Give it a try and tell me how easy it is.


----------



## MRSTRONG (Apr 18, 2009)

lol you ever front squatted ?


----------



## winger (Jul 26, 2003)

Yes.


----------



## LittleChris (Jan 17, 2009)

Good stuff Winger


----------



## winger (Jul 26, 2003)

Thanks Chris!


----------



## BLUTOS (Mar 5, 2005)

Thats one of them "looked easy till you try it" lifts.


----------



## SoulXedge (Mar 15, 2010)

impressive mate good job


----------



## winger (Jul 26, 2003)

Thanks guys. It didn't seem that tough. I was more worried about getting the DB up. Lol


----------



## eezy1 (Dec 14, 2010)

are those tits morphed or are they really that big ?


----------



## MRSTRONG (Apr 18, 2009)

so its hold a db half your body weight like your gonna drink from it lol then squat it 10 times ?


----------



## hackskii (Jul 27, 2003)

uhan said:


> so its hold a db half your body weight like your gonna drink from it lol then squat it 10 times ?


Yah, but the only thing to drink is your ego............Dont drop one on your toe either, it makes a boo boo.


----------



## winger (Jul 26, 2003)

I would like someone else to try it as well.


----------



## MarkFranco (Aug 26, 2010)

winger said:


> I would like someone else to try it as well.


Is it some kind of online challenge?


----------



## moby1991 (Mar 1, 2011)

nice work gonna try ill probably die while doing


----------



## winger (Jul 26, 2003)

MarkFranco said:


> Is it some kind of online challenge?


Yes. The challenge ended yesterday. Here is the website. Click here.

I belong to so many of these websites you have no idea, but if you rummage through all the B.S. each and every one of the sites have some good stuff.
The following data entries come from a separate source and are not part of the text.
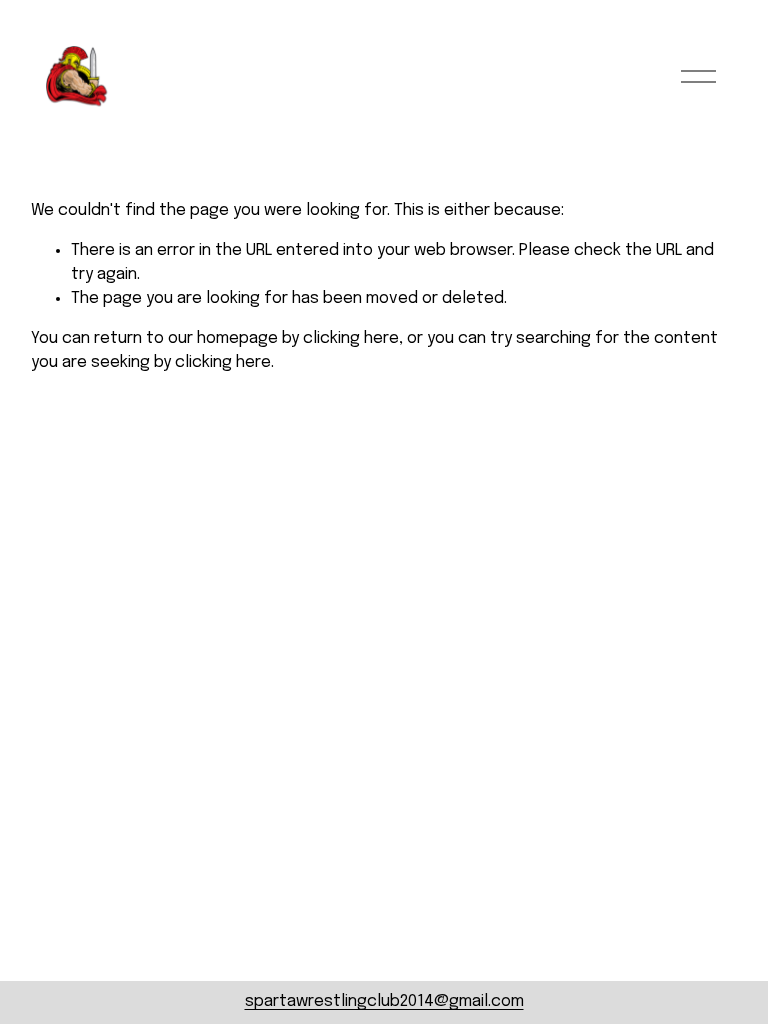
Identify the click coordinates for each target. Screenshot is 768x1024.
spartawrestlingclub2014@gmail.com (384, 1001)
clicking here (351, 338)
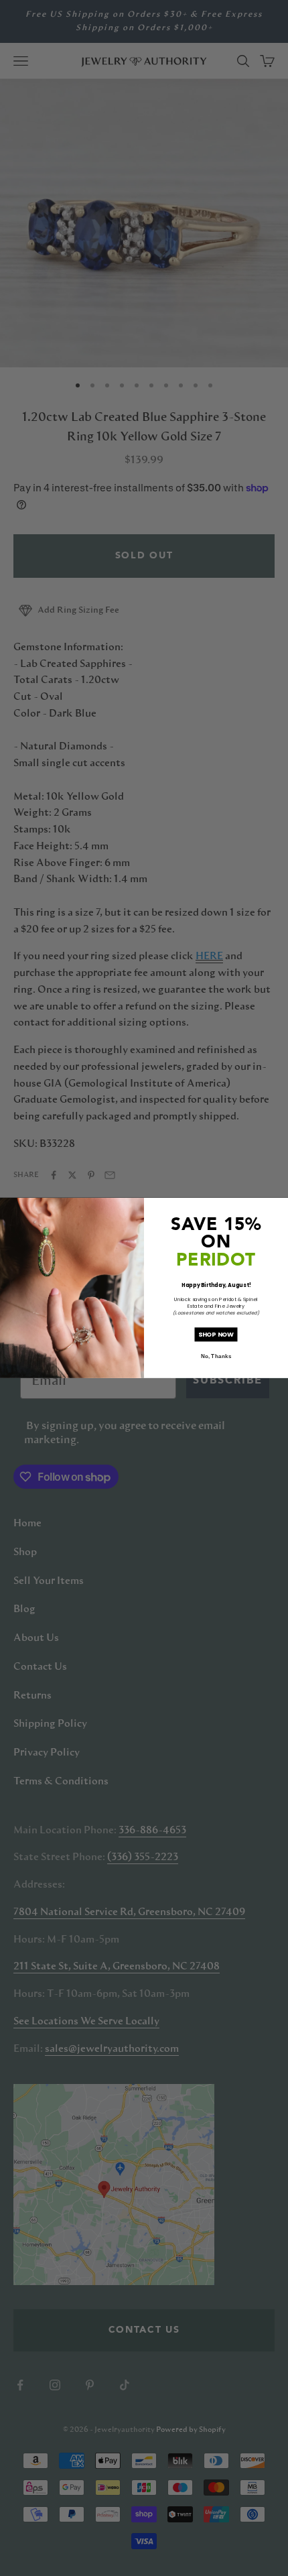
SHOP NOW (216, 1334)
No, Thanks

For instance, that guy (Smitty) has some really good mobility stuff that is very impressive.


----------



## winger (Jul 26, 2003)

moby1991 said:


> nice work gonna try ill probably die while doing


You will do fine, unless your 500 lbs and cant find a 250 lb db..lol

Yea give it a go and let me see how you get on, with the weights that is...lol


----------



## monkeybiker (Jul 21, 2010)

I know this is an old thread but has anybody else tried this. I tried this at home with a 47.5kg dumbell which is about 105lbs and did 10 reps and was going deeper than they guy in the video and found it quite easy. Am I missing something? I'm a little over 14 stone and strong compared to an average person but nothing special compared to some on this forum. What's all the fuss about?


----------



## winger (Jul 26, 2003)

Good job. I never said it was hard. It was just a challenge from some other site.


----------



## MattGriff (Aug 21, 2012)

Not done it with a DB, but have done 10 reps holding a 160kg stone at chest height - does that count?


----------



## WilsonR6 (Feb 14, 2012)

Not sure if it's cause I watched it without sound but you made it look too easy

I have to try this, although 35kg doesn't sound too heavy lol


----------



## winger (Jul 26, 2003)

MattGriff said:


> Not done it with a DB, but have done 10 reps holding a 160kg stone at chest height - does that count?


Impressive.


----------



## supermancss (Dec 2, 2008)

I think its probly designed to get fat people off the couch, not a tough strength challenge for seasoned gym goers! I picked my dog up and did 20.. Hes a fatty, about 45-50kg, im 96kg

And I dont do squats..

How about How many squats bodyweight can you do without stopping? Endurance challenge. Did 150 the other day and legs were jelly. could barely stand up, only thing that people will be put off by.. it takes ages !!


----------



## Fatstuff (Mar 2, 2010)

supermancss said:


> I think its probly designed to get fat people off the couch, not a tough strength challenge for seasoned gym goers! I picked my dog up and did 20.. Hes a fatty, about 45-50kg, im 96kg
> 
> And I dont do squats..
> 
> How about How many squats bodyweight can you do without stopping? Endurance challenge. Did 150 the other day and legs were jelly. could barely stand up, only thing that people will be put off by.. it takes ages !!


done 2 lots of 50 once, was tiring, boring and my legs did go jelly though


----------



## hackskii (Jul 27, 2003)

supermancss said:


> How about How many squats bodyweight can you do without stopping? Endurance challenge. Did 150 the other day and legs were jelly. could barely stand up, only thing that people will be put off by.. it takes ages !!


I might have to give this one a try, when I workout, many times I go between different machines like bench, and bent over rows supper-setting, then between those I do 10 rep body-weight squats.

At the end of the session, I get tired and fatigued.

I doubt I could do 150 reps, I am pretty sure I could do 50, but 150 would just take me down.

You said no rest right?


----------